Internet technology provides a substantial challenge to the collection and preservation of data, metadata (data that describes and gives information about other data) in particular. This blog post from Kivu will explain the factors to consider in using web pages in forensics investigations.
The challenge stems from the complexity of source-to-endpoint content distribution. Originating content for a single website may be stored on one or more servers and then collectively called and transmitted to an endpoint such as a laptop or tablet. For example, a mobile phone in Germany may receive different content from the same website than a phone in the United States. As content is served (e.g., sent to a tablet), it may be routed through different channels and re-packaged before reaching the final destination (e.g., an online magazine delivered as an iPhone application.)
From a forensics perspective, this dynamic Internet technology increases the difficulty of identifying and preserving content that is presented to a user through a browser or mobile application. To comprehend the issues concerning forensics and Internet technology, we need to understand what web pages are and the differences between the two types of web pages: fixed content (static web pages) and web pages with changing content (dynamic web pages).
What is a Web Page
A web page is a file that contains content (e.g., a blog article) and links to other files (e.g., an image file). The content within the web page is structured with Hypertext Markup Language (HTML), a formatting protocol that was developed to standardize the display of content in an Internet browser. To illustrate HTML, let’s look at the following example. The web page’s title, “Web Page Example,” is identified by an HTML <title> label and the page content “Hello World” is bolded using a <b> label.

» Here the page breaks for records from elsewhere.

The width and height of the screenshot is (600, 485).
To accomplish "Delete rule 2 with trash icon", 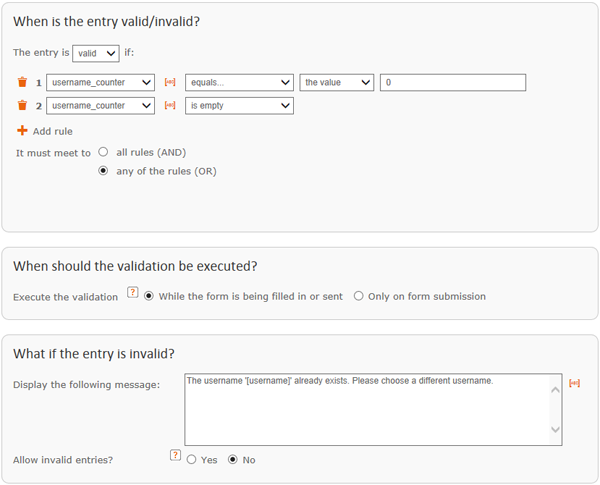I will (x=22, y=105).
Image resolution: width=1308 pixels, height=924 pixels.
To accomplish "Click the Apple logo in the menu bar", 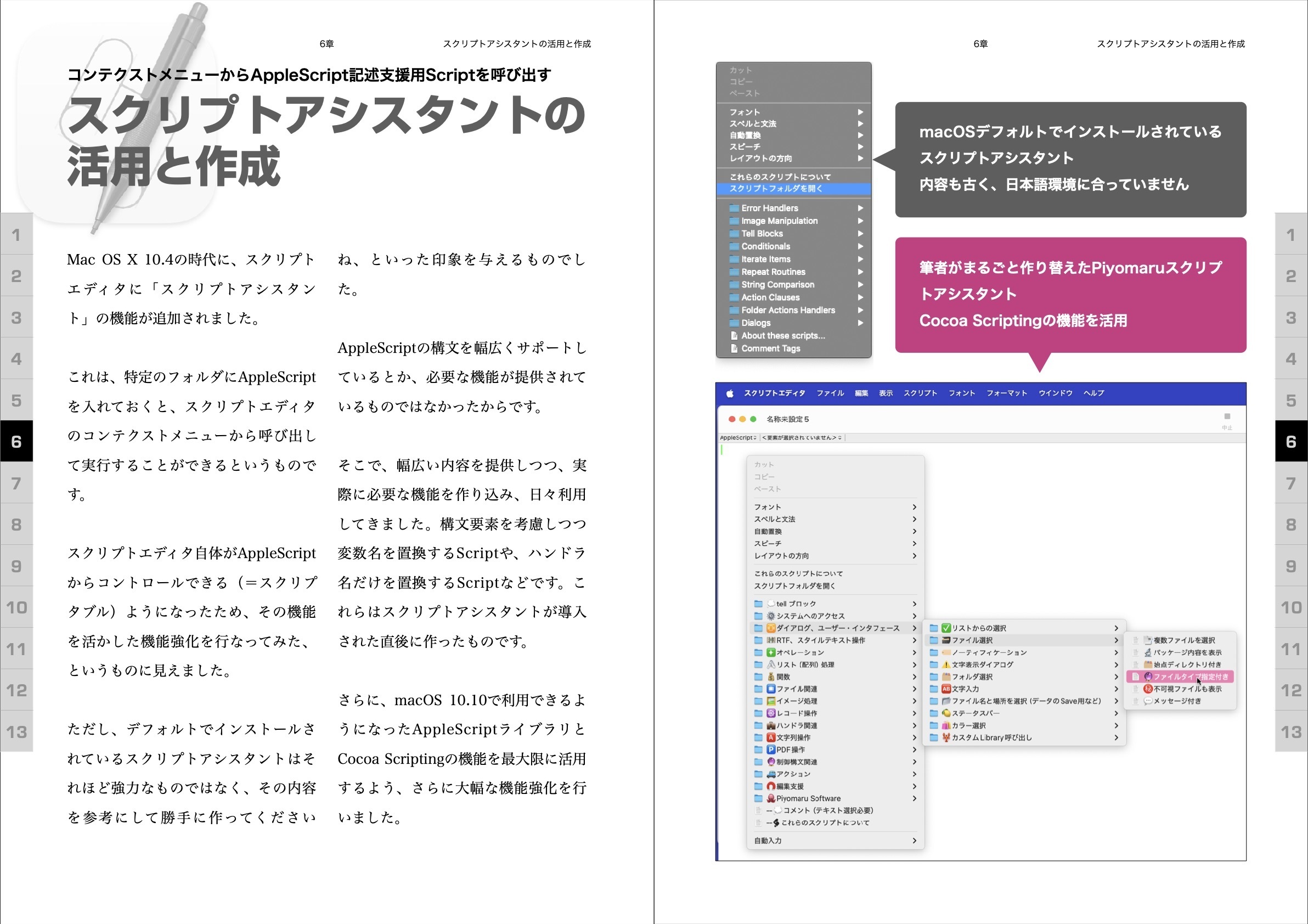I will [x=730, y=392].

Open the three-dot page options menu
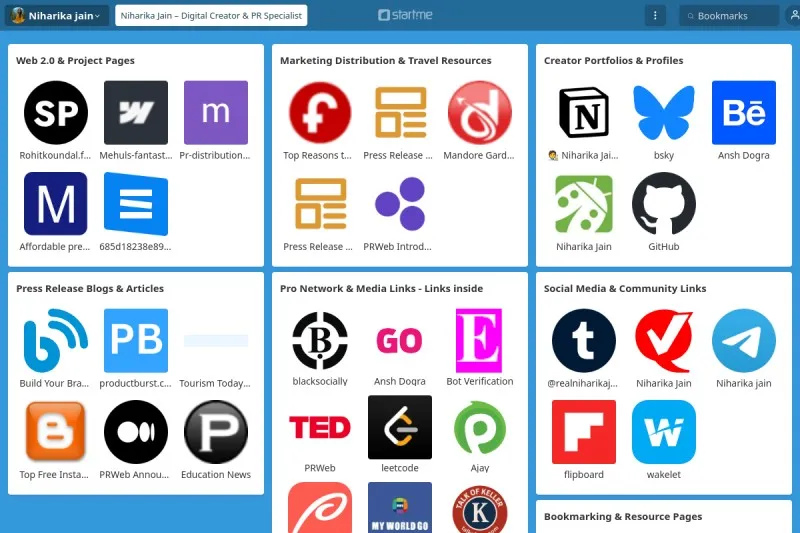655,16
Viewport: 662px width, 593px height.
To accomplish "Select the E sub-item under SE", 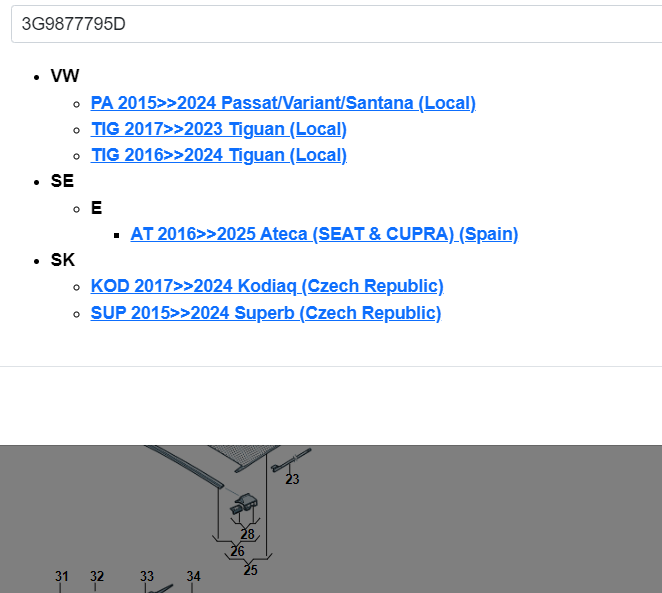I will point(96,208).
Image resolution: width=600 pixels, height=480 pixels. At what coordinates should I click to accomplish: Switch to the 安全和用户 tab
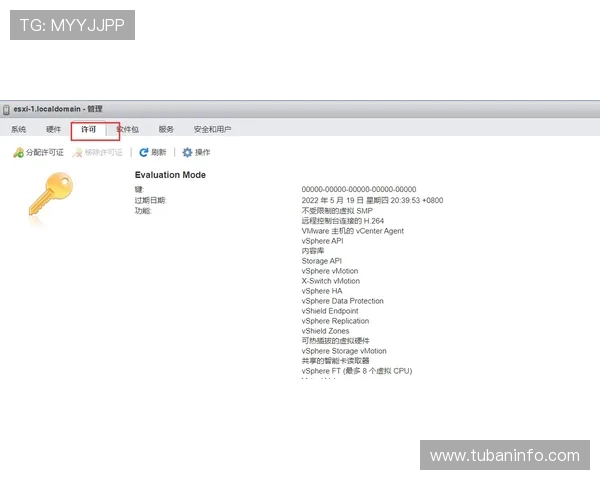[x=212, y=130]
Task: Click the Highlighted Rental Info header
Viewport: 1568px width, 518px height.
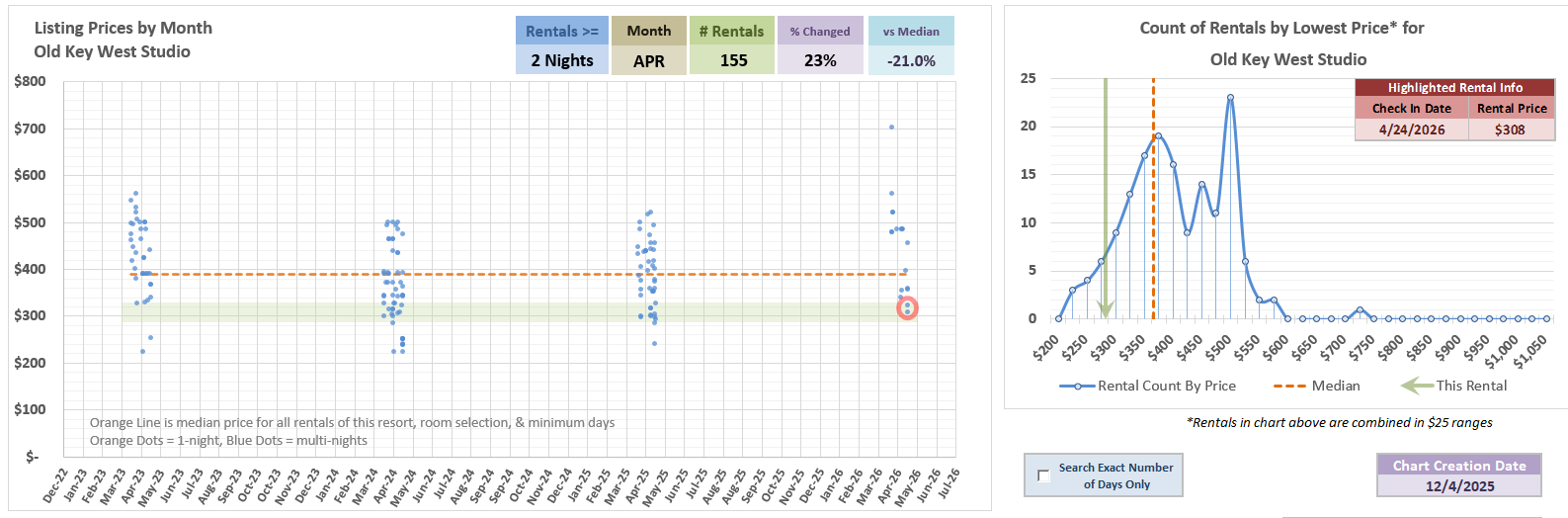Action: point(1454,88)
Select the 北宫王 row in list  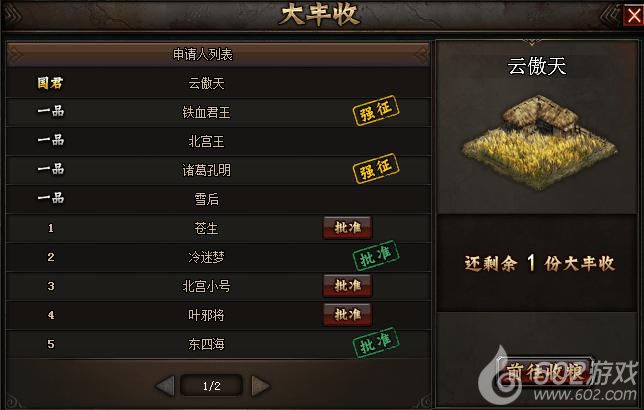pos(218,141)
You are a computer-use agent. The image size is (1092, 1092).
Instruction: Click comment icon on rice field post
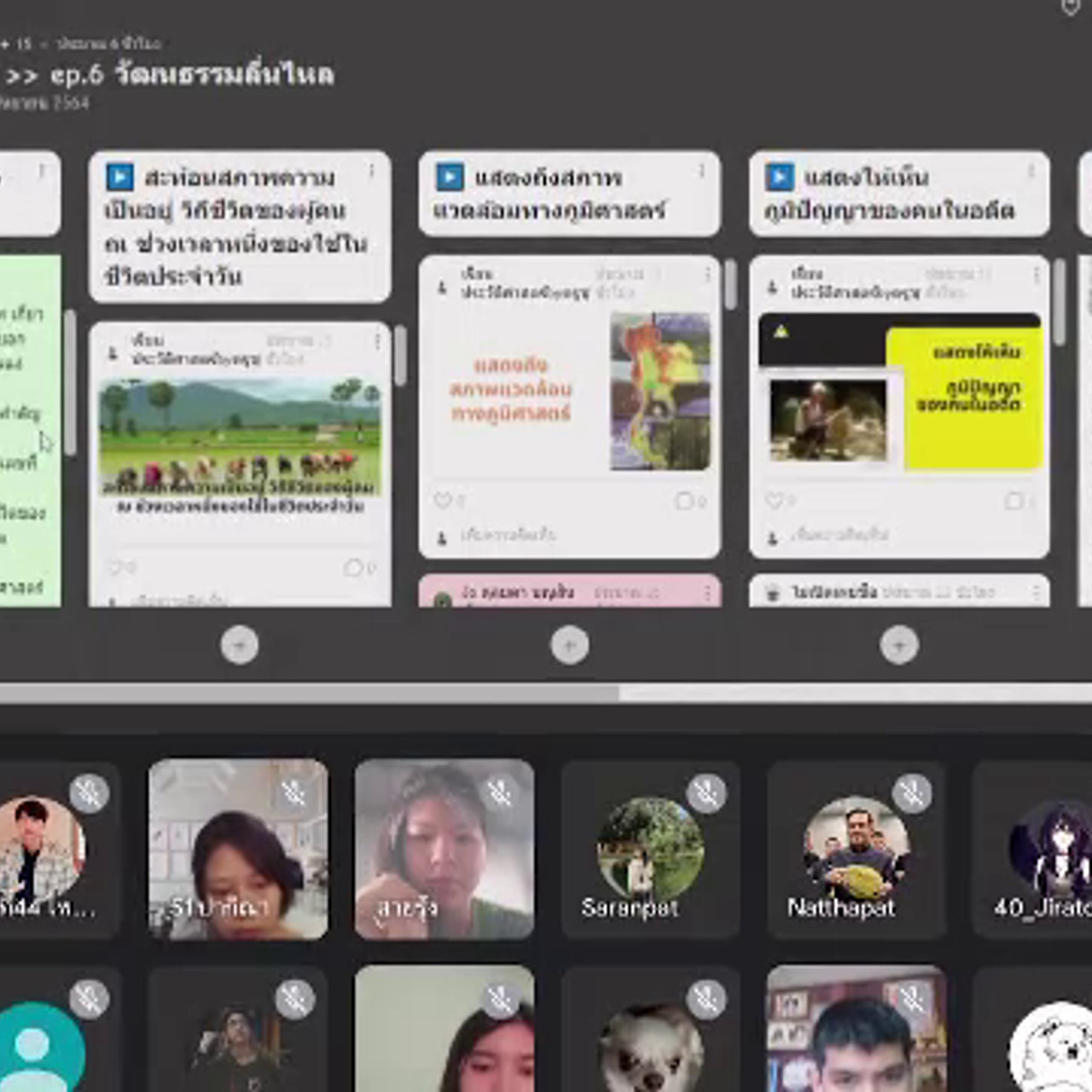[x=353, y=567]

Web pages that are accessible on the Internet reside on a web server and are accessible through a website address known as a Uniform Resource Locator, or URL (e.g., http://kivuconsulting.com/). The web server distributes web pages to a user as the user navigates through a website. Most visitors reach a website by entering the domain in a URL bar or by typing keywords into a search engine.
Static versus Dynamic Web Pages
Web pages may be classified as static or dynamic. The difference between static and dynamic web pages stems from the level of interactivity within a web page.
A static web page is an HTML page that is “delivered exactly as it is stored,” meaning that the content stored within the HTML page on the source server is the same content that is delivered to an end-user. A static web page may:
• Contain image(s)
• Link to other web pages
• Have some user interactivity such as a form page used to request information
• Employ formatting files, known as Cascading Style Sheets (CSS)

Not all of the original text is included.